両者共に内包魔力は人並みだが、魔力射出力の強力さは朧げに感じた。
なるほど。
異界人の中でも強力な英雄が馳せ参じたのだと、流石はシソーヌ姫、努力がとうとう実り国を救ったのだと、心が年甲斐もなく浮き上がった。
しかし。
技術交流の名目で数日後、異界人の三人(獣含む)と面談した際に驚愕……。
いや、そんな陳腐な言葉では表現できない。
幼子の時初めて目にした地平線……、
もしくは、数十年に一度現れる満天の星々を目の当たりにした以上の途方もなさを感じた。
少女は三色の、天にも届くような湧き上がる魔素を滾らせる。
仮面の男からは、まさに凝縮され尽くした漆黒……ピンと身体の線に留め置かれた、世界をも歪ませるような深淵の魔素。

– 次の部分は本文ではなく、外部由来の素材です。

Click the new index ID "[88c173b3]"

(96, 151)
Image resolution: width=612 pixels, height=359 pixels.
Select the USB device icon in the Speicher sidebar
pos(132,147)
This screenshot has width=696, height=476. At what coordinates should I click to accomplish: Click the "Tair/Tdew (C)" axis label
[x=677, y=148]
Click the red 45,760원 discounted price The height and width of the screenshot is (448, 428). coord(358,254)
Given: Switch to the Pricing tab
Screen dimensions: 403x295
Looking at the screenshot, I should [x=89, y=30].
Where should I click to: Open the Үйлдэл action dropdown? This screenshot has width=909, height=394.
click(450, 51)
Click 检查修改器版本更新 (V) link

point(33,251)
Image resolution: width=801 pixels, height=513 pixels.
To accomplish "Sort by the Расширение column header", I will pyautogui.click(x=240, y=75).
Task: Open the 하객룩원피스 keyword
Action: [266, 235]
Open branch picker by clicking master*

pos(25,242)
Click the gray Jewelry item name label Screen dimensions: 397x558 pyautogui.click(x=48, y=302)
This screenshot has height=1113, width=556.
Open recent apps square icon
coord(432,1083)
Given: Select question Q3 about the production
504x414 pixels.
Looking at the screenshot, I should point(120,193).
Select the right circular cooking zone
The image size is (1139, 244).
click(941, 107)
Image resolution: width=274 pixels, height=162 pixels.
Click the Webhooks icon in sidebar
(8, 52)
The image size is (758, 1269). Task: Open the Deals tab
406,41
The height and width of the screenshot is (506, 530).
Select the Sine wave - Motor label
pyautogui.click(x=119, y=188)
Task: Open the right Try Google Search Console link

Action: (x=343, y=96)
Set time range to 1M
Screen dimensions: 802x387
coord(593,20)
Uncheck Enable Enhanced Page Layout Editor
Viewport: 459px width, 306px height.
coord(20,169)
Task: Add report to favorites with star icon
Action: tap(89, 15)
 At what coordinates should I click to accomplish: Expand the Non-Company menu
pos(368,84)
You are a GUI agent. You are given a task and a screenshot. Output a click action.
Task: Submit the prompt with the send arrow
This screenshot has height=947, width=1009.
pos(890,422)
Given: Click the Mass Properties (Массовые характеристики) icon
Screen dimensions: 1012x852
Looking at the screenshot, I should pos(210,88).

悪意は感じないが、ただただ無条件で忘れかけていた恐怖が込み上げた。
気まぐれで矛先が聖王国に向けられれば、一日と持たず国都は滅ぶ。
宮廷魔術師長バラックは、ショーディル宰相に詰め寄った。
魔王ですら、あれほどではなかったのではないか?
我らはとんでもない超級の裂炎魔石を、後生大事に抱え込んでいるのではないかと。
ショーディル宰相は笑って言った。
破裂しない魔石を恐れる必要はありません、手綱は握られています。
そもそも彼らは魔石ではないのですから、と。
宮廷魔術師長の立場は政治に口を出せるものではない。
意見は出せるが、決定権はないのだ。
バラックは目を開き、会議室に集まった貴族を確認した。
今世の聖王、アークガド18世は傑物だ。
求心力も申し分ない。
だが、戦時において広大な国土全てに目が行き届くわけもなく、
この場に集まった貴族にも曲者が揃っている。
国境の北方六都市は、人魔大戦にてゴラモ侯爵以外の領主は戦没。
爵位を継いだ跡取り達の弱みに付け込んで上位者を気取るゴラモ候、自都市の防衛に専念して、国都が落ちれば独立を目論んでいると噂されている。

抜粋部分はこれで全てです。